* Selected passage:
B. The ρ-VEX VLIW processor
The ρ-VEX is a configurable (design-time) open-source VLIW softcore processor [8] . The ISA is based on the VEX ISA [11] . Different parameters of the ρ-VEX processor, such as the number and type of functional units (FUs), number of multiported registers (size of register file), number and type of accessible FUs per syllable, width of memory buses, and different latencies can be changed at design time. Figure 1 depicts the organization of a 32-bit, 2-issue ρ-VEX VLIW processor implemented in an FPGA. The ρ-VEX processor consists of fetch, decode, execute, and writeback stages/units. The fetch unit fetches a VLIW instruction from the attached instruction memory and splits it into syllables that are passed on to the decode unit. In the decode unit, instructions are decoded and the register contents used as operands are fetched from the register file. The actual operations take place in either the execute unit, or in one of the parallel branch or control (CTRL) or load/store or memory (MEM) units. Arithmetic logic unit (ALU) and multiplier (MUL) operations are performed in the execute unit. All jump and branch operations are handled by the CTRL unit, and all data memory load and store The ρ-VEX processor is utilized as a base processor in the design of our dynamically reconfigurable processor.
IV. DYNAMICALLY RECONFIGURABLE PROCESSOR DESIGN
In this section, we present the design of our reconfigurable processor. Figure 2 depicts the issue slots in our processor system. Each 2-issue machine has two ALUs and two MULs. There is also a MEM unit as well as a CTRL unit. A 4-issue machine has double the resources of a 2-issue machine except that only one of the CTRL units is utilized when the two 2-issue cores are combined. A signal called as the issue_ctrl helps in controlling the issue-width of the processor. When this signal is low, the two 2-issue cores can be utilized independently. When this signal is high, the two 2-issue cores are combined and they behave like a single 4-issue machine with double the resources of a 2-issue machine. If any of the two 2-issue cores is not utilized by an application, it can be taken to a lower power mode by turning off its source clock. In this way, the dynamic power consumption of that core is reduced resulting in a reduced total power consumption of the system. The signal power_ctrl is utilized for gating off the source clocks of the two 2-issue cores for power control. The signals issue_ctrl and power_ctrl can be controlled by some higher level controller or scheduler, which will also handle the reconfiguration process.
Each core (2-issue or 4-issue) consists of different units, namely fetch, decode, execute, and writeback as depicted Figure 1 . For the purpose of making the processor runtime adjustable, we divided these units into two sections, namely frontend and backend, as depicted in Figure 3 . The frontend consists of the modules which needs reconfiguration/adjustment in order to combine or split the issue-slots. It includes the fetch, decode, writeback, general-purpose register (GR) file and the branch register (BR) file. The backend consists of the execution units which do not require reconfiguration when switching from two 2-issue cores to one 4-issue core or vice versa.

* The data:

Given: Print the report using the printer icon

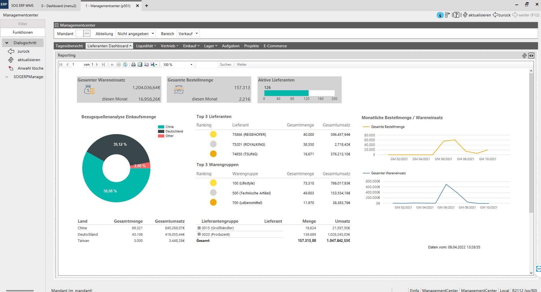Looking at the screenshot, I should click(x=133, y=65).
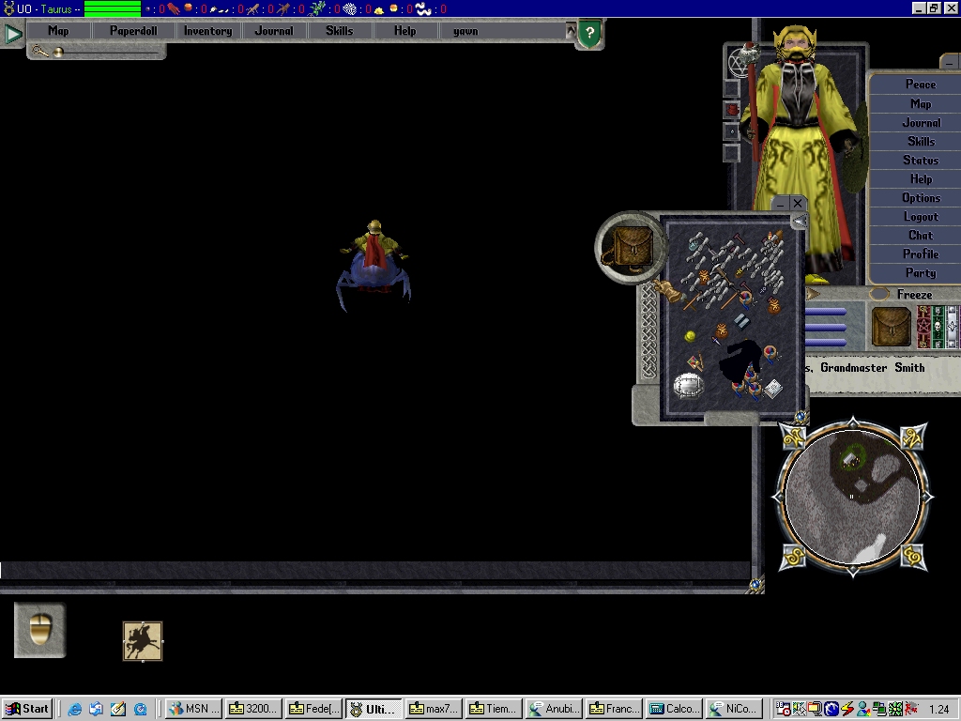
Task: Click the backpack icon in the status bar
Action: click(x=891, y=327)
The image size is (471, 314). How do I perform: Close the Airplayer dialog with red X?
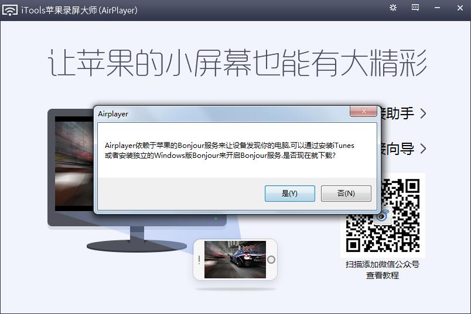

* Given exercise 1:
Reproduce the records above line for line, leaving out the pictures.
* Given exercise 2:
Resume the passage on the dynamically reconfigurable ρ-VEX processor after its last sentence.

* Task output 1:
Given: Print the report using the printer icon

Looking at the screenshot, I should click(x=133, y=65).
Task: Click the backpack icon in the status bar
Action: click(x=891, y=327)
The image size is (471, 314). How do I perform: Close the Airplayer dialog with red X?

* Task output 2:
A. Frontend
The frontend of our reconfigurable processor is reconfigured/adjusted at run-time for changing the issue-slots of the processor. It consists of the fetch, decode, and writeback units, and the multiported general-purpose register file and the branch register file. Out of these five modules, the decode unit is the only module that is reconfigured by loading a partial bitstream to switch between two 2-issue cores to one 4-issue core or vice versa. The other four modules are controlled by the issue_ctrl signal, and they do not require a partial bitstream to reconfigure/re-adjust. This is done in order to minimize the number of resources to be reconfigured and hence minimize the size of the partial bitstream. This resulted in reduced configuration time as well as reduced memory storage for the partial bitstreams.
1) Fetch Unit:
A 2-issue fetch unit simply splits the incoming long instruction into two syllables (instruction (32-bit) for individual execution unit), and then passes them to the decode unit. Therefore, two 2-issue fetch units can be stacked together to form a combined fetch unit to behave like two independent 2-issue fetch units or one 4-issue fetch unit. Each 2-issue fetch unit has a program counter (PC). The only subunit of the fetch units that need to be altered/reconfigured is the PC. If the combined fetch unit is to be utilized as two independent 2-issue fetch units, the two program counters are running independently. If the combined fetch unit is to be utilized as a single 4-issue fetch unit, only one of the program counters is running and the other one is stopped. The issue_ctrl signal is utilized for this purpose.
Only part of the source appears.